*Assignment*:
A single number is the expected answer: the count of lines in the listing that hold the word "will".

*Task material*:
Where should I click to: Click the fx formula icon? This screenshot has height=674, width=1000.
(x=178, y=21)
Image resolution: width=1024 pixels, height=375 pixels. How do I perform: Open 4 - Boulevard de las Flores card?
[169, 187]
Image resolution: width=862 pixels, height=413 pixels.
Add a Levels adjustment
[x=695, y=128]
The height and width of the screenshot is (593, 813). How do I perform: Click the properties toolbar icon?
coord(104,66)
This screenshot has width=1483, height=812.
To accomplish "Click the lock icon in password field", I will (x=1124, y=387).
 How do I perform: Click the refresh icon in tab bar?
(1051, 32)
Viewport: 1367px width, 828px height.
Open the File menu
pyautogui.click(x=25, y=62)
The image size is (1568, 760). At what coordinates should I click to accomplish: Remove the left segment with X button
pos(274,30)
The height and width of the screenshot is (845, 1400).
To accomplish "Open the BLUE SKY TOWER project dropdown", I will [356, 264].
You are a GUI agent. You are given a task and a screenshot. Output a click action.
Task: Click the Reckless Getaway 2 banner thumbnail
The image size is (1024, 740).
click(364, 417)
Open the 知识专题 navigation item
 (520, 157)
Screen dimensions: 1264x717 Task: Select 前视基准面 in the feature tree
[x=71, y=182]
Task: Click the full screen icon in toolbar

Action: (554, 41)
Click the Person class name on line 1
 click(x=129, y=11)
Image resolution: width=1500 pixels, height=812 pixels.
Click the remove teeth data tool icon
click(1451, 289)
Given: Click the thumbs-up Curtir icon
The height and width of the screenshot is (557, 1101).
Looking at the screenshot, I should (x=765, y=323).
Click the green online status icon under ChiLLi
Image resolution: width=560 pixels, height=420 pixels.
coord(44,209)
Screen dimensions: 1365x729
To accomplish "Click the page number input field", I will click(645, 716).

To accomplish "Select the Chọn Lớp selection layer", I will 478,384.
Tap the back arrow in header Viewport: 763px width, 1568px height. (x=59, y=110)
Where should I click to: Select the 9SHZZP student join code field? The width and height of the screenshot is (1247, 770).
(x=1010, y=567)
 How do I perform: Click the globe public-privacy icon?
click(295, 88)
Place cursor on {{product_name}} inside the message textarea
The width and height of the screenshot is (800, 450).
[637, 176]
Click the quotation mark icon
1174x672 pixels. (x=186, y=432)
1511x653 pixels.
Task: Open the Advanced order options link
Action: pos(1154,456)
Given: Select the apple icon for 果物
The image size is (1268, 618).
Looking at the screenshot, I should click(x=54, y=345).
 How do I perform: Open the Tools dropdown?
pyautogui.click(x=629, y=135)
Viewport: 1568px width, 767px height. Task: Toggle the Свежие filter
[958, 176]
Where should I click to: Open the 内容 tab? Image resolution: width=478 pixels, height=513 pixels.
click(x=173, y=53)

*Solution to this task*:
4